Les questions de la sphère privée deviennent les
questions dominantes de la vie dans la société actuelle.
Mais il est plus qu’évident que ces questions renvoient
aux institutions sociales concrètes, et qu’elles deviennent
par conséquent des problèmes politiques cruciaux.
Du fait que ces institutions incarnent des significations imaginaires
sociales séculaires, ces problèmes politiques sont
extrêmement difficiles. Mais cette difficulté ne doit
nous amener ni à les occulter ni à les considérer
comme insolubles.
Le problème politique que posent les institutions sociales
de la sphère privée, mais aussi des institutions qui
côtoient cette sphère comme le travail et l’éducation,
renvoie au cœur de la question que je discute : la réalité
social-historique actuelle, les devoirs de la pensée politique
démocratique et les projets politiques face à cette
réalité. Apparaît de nouveau, à propos
de ce problème politique, l’incohérence «paradoxale»
qui caractérise, à mon avis, la réflexion politique
de Cornelius Castoriadis, qui, dans le dernier titre du texte «Fait
et à faire», définit le problème politique
par excellence aujourd’hui de la façon suivante : «Une
société autonome ne peut être instaurée
que par l’activité autonome de la collectivité.

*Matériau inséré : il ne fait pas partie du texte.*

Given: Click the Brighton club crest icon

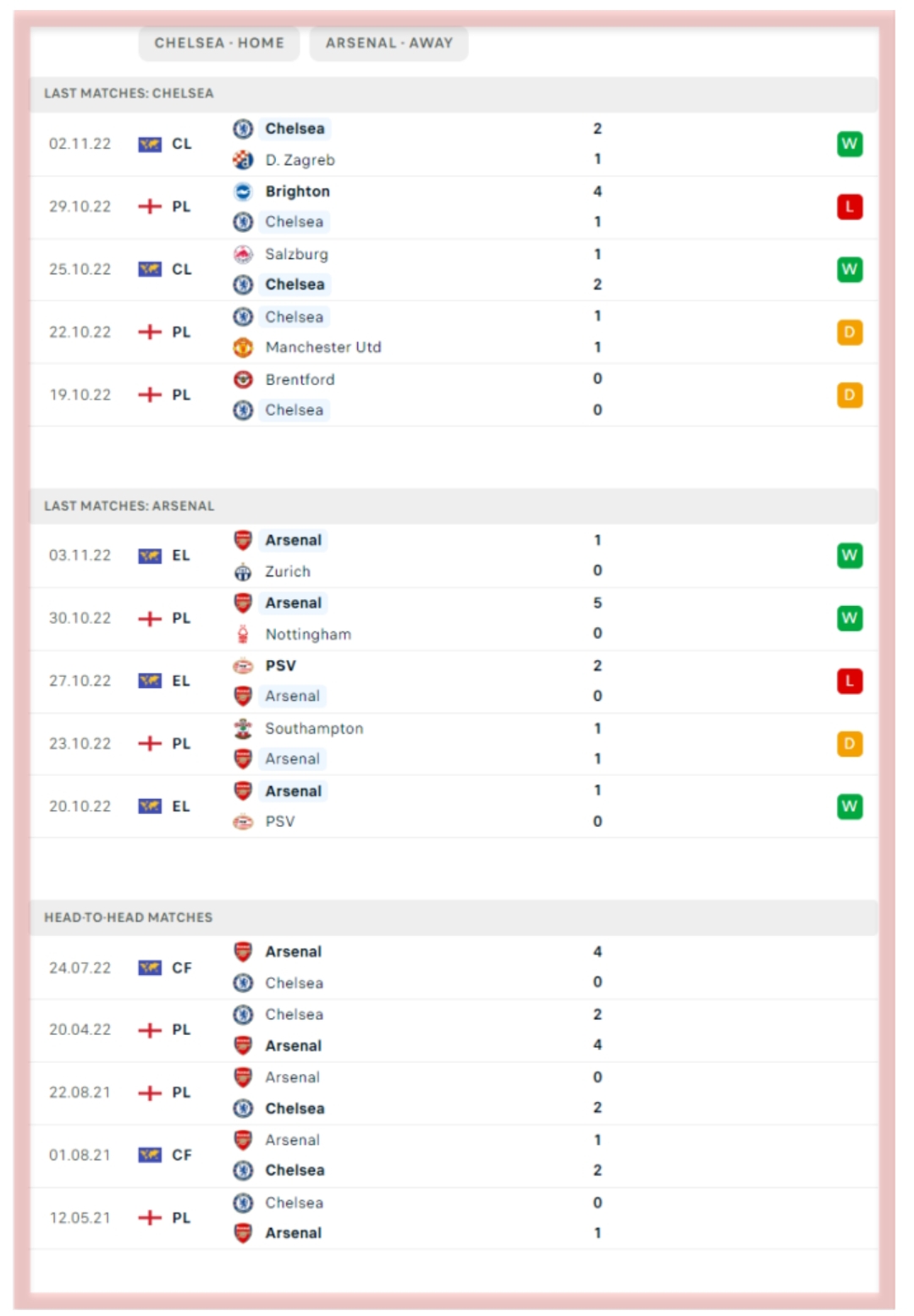Looking at the screenshot, I should (x=243, y=191).
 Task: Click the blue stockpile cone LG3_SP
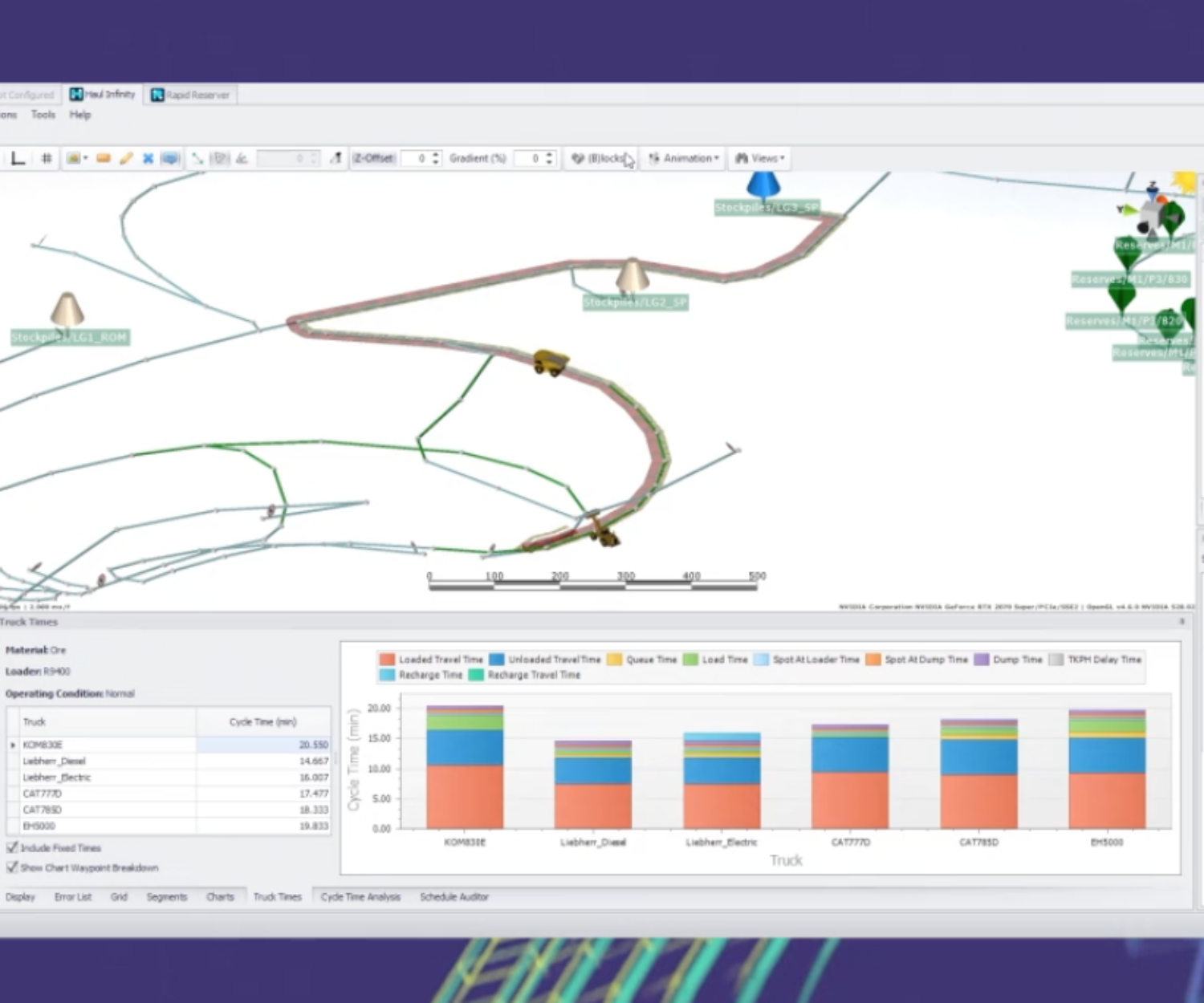coord(763,185)
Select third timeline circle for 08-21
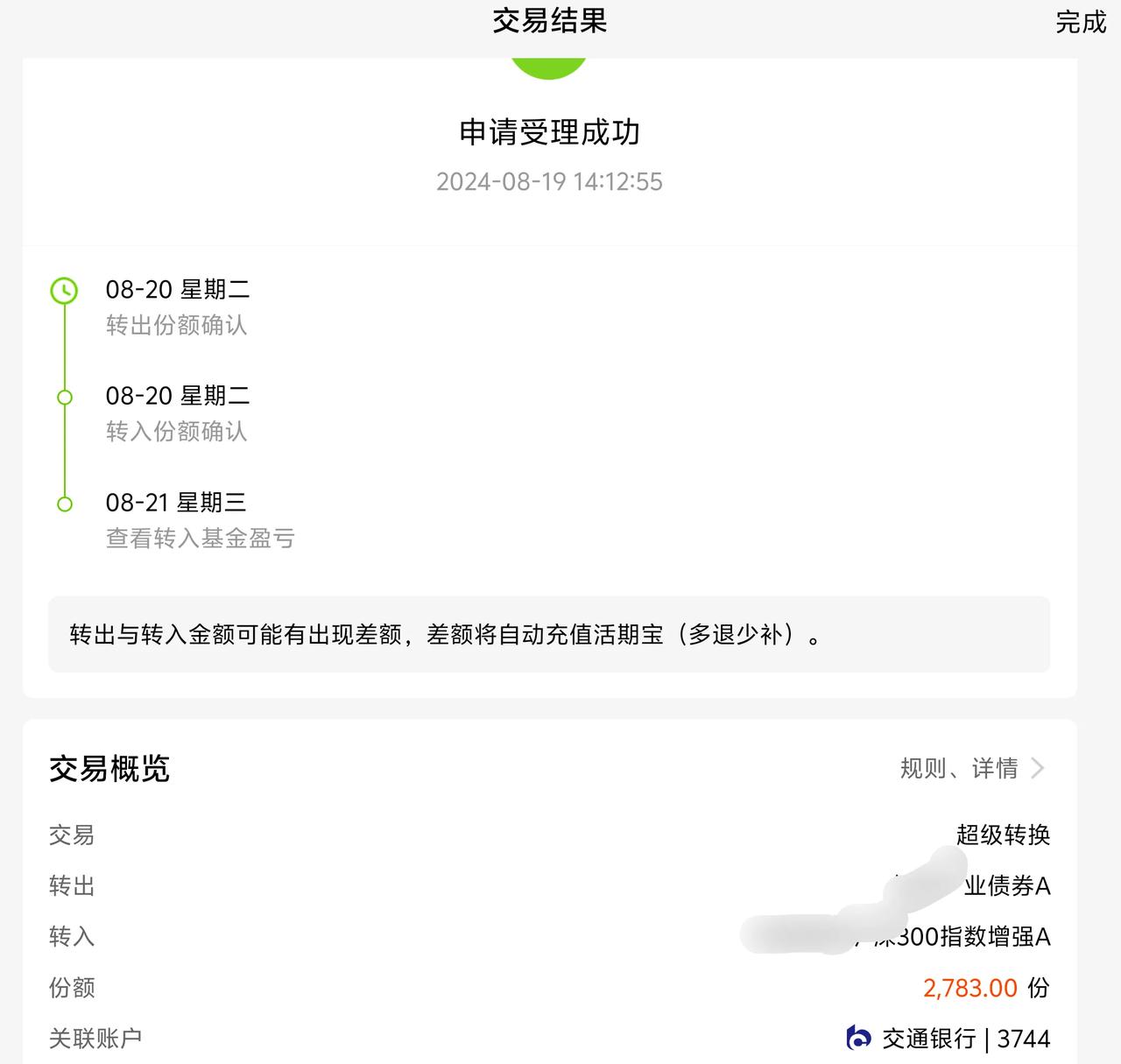This screenshot has width=1121, height=1064. click(64, 504)
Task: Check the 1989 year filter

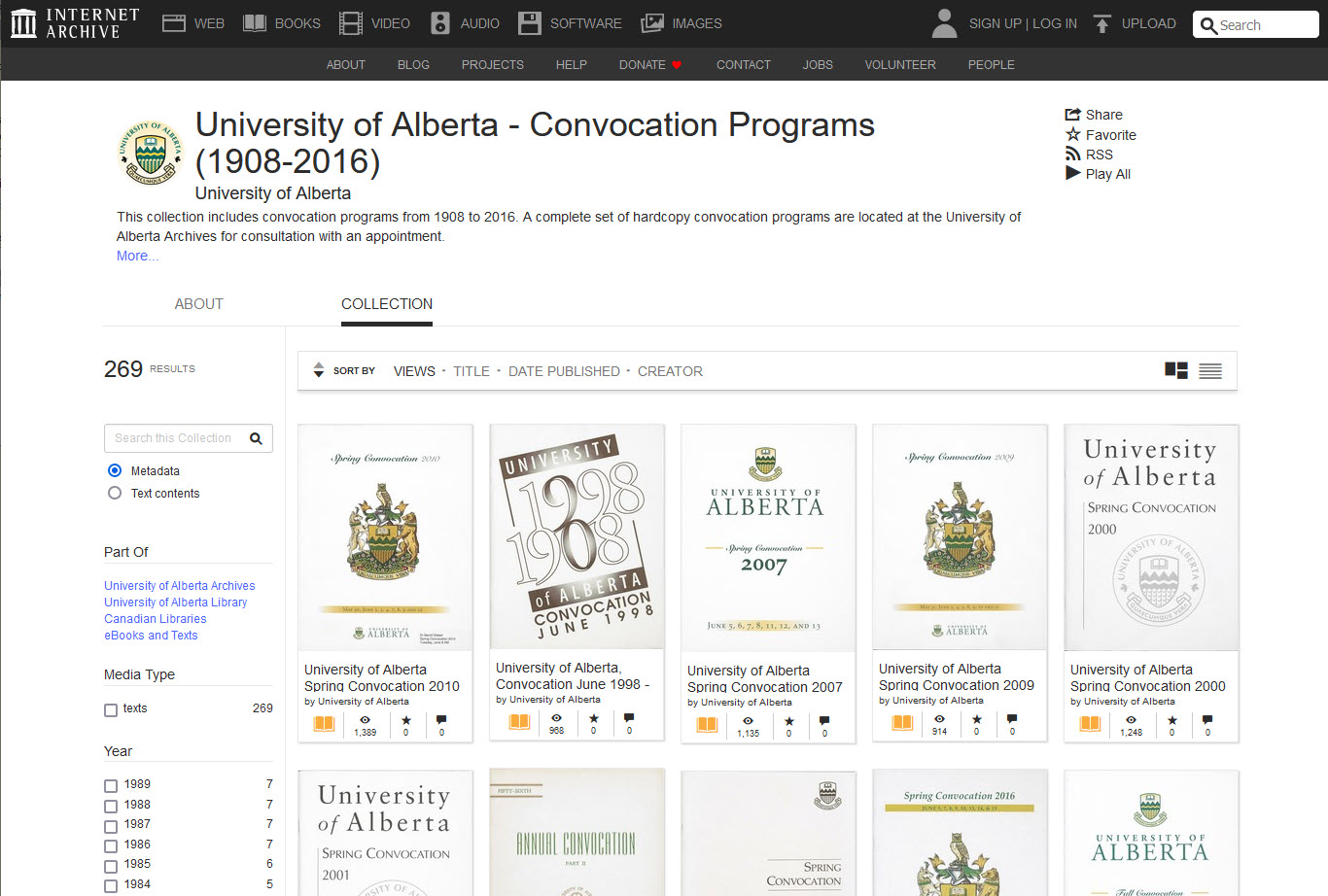Action: [110, 784]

Une telle activité présuppose que les hommes investissent
fortement autre chose que la possibilité d’acheter
un nouveau téléviseur en couleurs. Plus profondément,
elle présuppose que la passion pour la démocratie
et pour la liberté, pour les affaires communes, prend la
place de la distraction, du cynisme, du conformisme, de la course
à la consommation. Bref : elle présuppose, entre autres,
que l’“économique” cesse d’être
la valeur dominante ou exclusive. C’est cela [...] le “prix
à payer” pour une transformation de la société.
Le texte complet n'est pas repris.